Israeli diplomats in the US were instructed by Prime Minister Benjamin Netanyahu throughout the presidential race to remain strictly neutral and never take a stand on the candidates.

Responding to questions about the stark divide on the US political scene, as thousands protested the outcome of the presidential election on Wednesday, Danon said the ongoing debate shows that Israeli and American voters have much in common.

“We both complain about our democracies, we have a lot of criticism about the process and the candidates, but still we should appreciate it,” he said.

“Seeing more than 120 million people go out and vote is very unique.”
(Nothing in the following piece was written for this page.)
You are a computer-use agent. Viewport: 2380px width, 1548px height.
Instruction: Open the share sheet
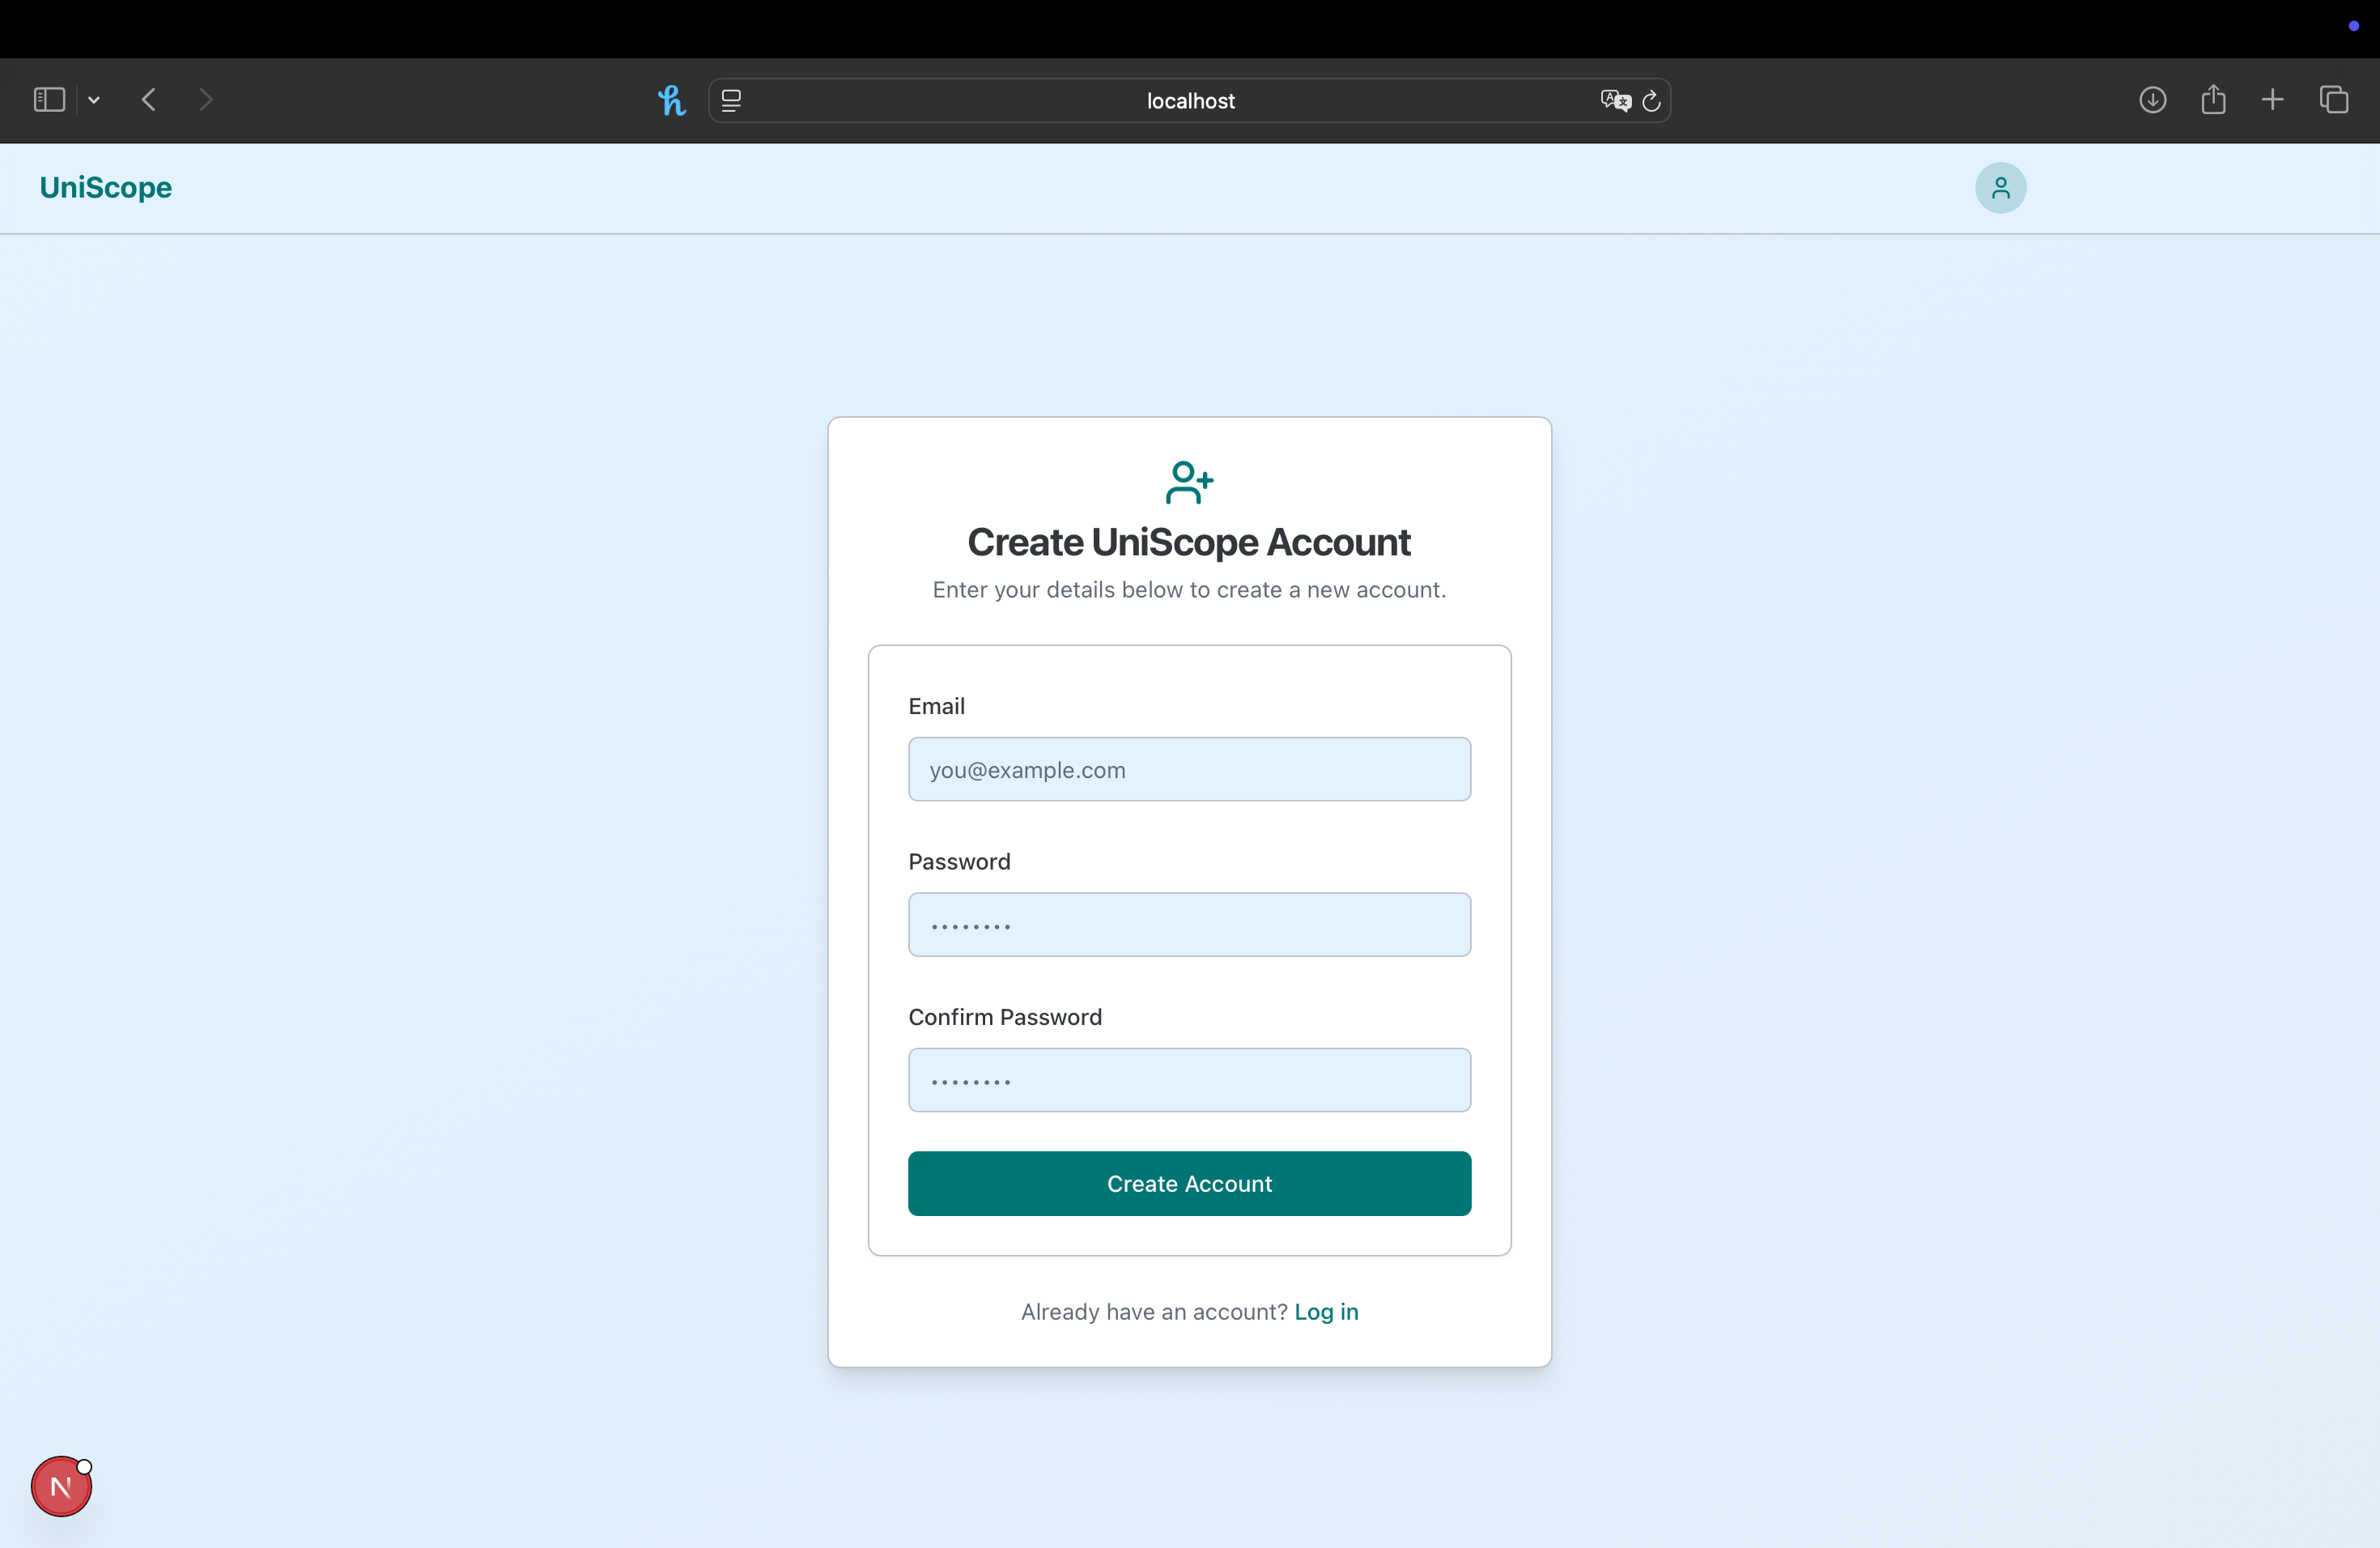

As Israeli officials have throughout the 2016 race, Danon said that both candidates were supportive of the Jewish state.

He added that in terms of dealing with the Middle East, one point is important for the next president to know: “In order to promote any process in the Middle East, you need to actually have both sides sitting down to negotiate, and you cannot impose an international agreement. Some here at the UN think they can or should bring a resolution and impose parameters. We know it’s not constructive.”

UN Secretary-General Ban Ki-moon, who leaves office at the end of the year, also commented on the election of Trump.

“In the aftermath of a hardfought and often divisive campaign, it is worth recalling and reaffirming that the unity in diversity of the United States is one of the country’s greatest strengths,” he said “I encourage all Americans to stay true to that spirit.”